By |2014-02-27T12:43:26-07:00February 27th, 2014|In the Yard|0 Comments

Return of the Riblets

It’s almost bottom paint time, how smooth are you going to sand and burnish? Could super smooth be slower? From Scuttlebutt.

1987 America's Cup winner Dennis Connor

Washington, DC (January 17, 2014) – From the sleek hulls of racing yachts to Michael Phelps’ shaved legs, most objects that move through the water quickly are also smooth. But researchers from UCLA have found that bumpiness can sometimes be better.

“A properly designed rough surface, contrary to our intuition, can reduce skin-friction drag,” said John Kim, a professor in the mechanical and aerospace engineering department at UCLA. Kim and his colleagues modeled the fluid flow between two surfaces covered with tiny ridges. They found that even in turbulent conditions the rough surface reduced the drag created by the friction of flowing water. The researchers report their findings in the journal Physics of Fluids.

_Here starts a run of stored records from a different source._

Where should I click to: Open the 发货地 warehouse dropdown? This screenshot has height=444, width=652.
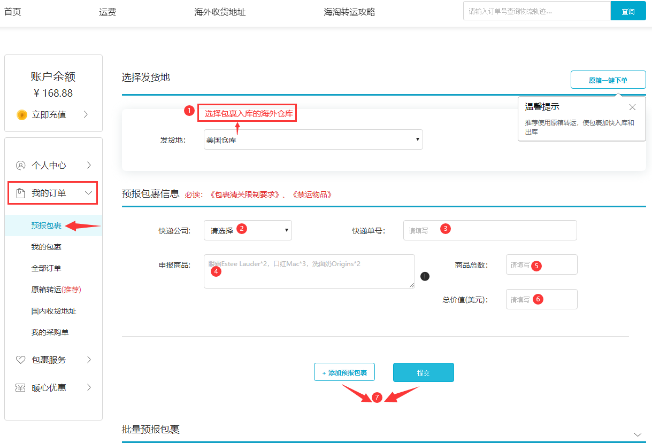click(313, 139)
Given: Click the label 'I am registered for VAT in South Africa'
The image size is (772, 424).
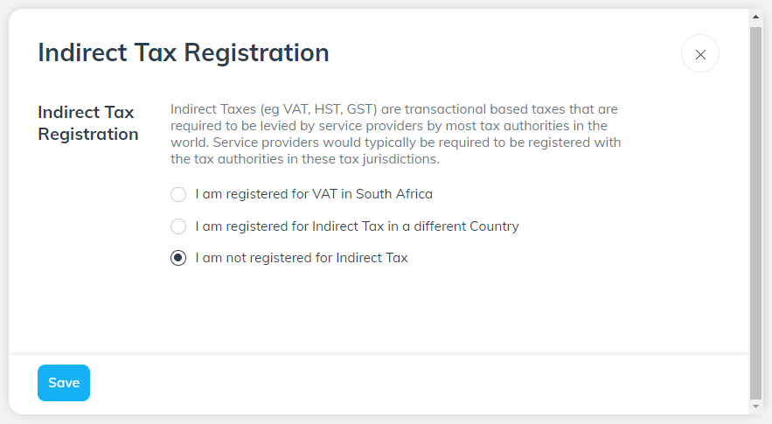Looking at the screenshot, I should (314, 194).
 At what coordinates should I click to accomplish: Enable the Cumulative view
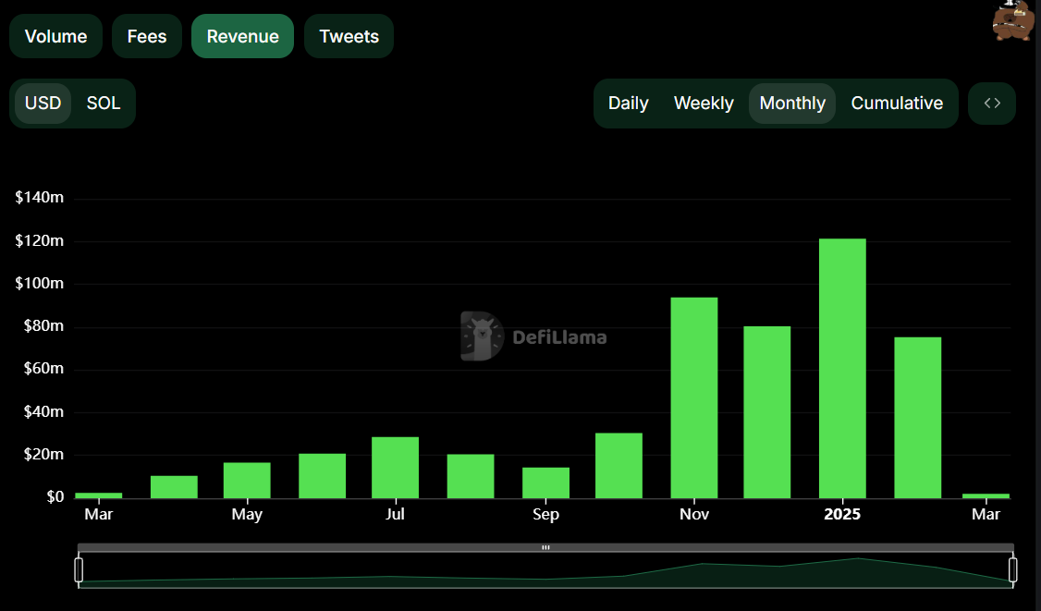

The idea of using a rough surface for reduced drag had been explored before, but resulted in limited success. More recently scientists have begun experimenting with rough surfaces that are also extremely difficult to wet, a property called superhydrophobicity. In theory this means that the surfaces can trap air bubbles, creating a hydrodynamic cushion, but in practice they often lose their air cushions in chaotic flows.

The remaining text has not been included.